> **Given task**: Find each line in the records below that contains the word "Pick", treating uppercase and lowercase as distinct, and copy every such line.
+++
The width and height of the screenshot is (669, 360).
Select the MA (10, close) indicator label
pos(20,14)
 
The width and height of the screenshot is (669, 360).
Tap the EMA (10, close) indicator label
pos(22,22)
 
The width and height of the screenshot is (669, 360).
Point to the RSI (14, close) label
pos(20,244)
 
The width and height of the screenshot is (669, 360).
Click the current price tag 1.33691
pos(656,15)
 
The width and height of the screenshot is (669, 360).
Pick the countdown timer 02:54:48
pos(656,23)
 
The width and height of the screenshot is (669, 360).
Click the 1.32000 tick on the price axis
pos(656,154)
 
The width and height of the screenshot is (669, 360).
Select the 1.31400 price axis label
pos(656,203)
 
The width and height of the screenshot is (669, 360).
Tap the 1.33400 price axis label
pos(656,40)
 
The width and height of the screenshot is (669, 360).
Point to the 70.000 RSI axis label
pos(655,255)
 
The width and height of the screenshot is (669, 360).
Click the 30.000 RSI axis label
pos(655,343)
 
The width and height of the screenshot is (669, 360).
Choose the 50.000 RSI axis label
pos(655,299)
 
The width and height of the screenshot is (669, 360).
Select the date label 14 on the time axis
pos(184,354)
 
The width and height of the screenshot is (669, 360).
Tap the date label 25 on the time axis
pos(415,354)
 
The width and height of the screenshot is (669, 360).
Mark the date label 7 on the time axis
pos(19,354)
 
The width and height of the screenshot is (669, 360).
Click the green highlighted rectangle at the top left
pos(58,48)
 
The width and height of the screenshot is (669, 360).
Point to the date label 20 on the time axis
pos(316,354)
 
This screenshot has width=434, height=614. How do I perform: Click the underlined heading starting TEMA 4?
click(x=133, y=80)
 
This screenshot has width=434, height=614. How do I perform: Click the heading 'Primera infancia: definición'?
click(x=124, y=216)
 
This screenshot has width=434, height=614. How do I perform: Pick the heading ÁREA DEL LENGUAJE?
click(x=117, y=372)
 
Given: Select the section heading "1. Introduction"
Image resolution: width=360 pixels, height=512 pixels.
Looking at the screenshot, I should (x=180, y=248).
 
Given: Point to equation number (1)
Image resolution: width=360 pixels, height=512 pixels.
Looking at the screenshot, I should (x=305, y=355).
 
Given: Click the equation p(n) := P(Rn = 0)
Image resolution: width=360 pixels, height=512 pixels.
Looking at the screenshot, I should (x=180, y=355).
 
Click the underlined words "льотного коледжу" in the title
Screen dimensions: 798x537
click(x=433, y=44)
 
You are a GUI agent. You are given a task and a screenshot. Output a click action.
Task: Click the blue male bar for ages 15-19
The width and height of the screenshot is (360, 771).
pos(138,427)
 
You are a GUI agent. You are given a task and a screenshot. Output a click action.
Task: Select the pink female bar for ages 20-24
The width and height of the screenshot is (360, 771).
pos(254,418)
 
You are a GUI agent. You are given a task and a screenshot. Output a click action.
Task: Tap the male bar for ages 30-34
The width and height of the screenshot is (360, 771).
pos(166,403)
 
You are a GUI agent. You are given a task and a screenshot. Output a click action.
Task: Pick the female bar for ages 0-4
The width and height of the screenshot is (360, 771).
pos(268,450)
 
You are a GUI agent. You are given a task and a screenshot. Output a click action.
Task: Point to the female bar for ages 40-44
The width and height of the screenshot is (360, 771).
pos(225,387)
+++
> **Answer to the exercise**:
Pick the countdown timer 02:54:48
This screenshot has width=434, height=614. How do I perform: Pick the heading ÁREA DEL LENGUAJE?
Task: Pick the female bar for ages 0-4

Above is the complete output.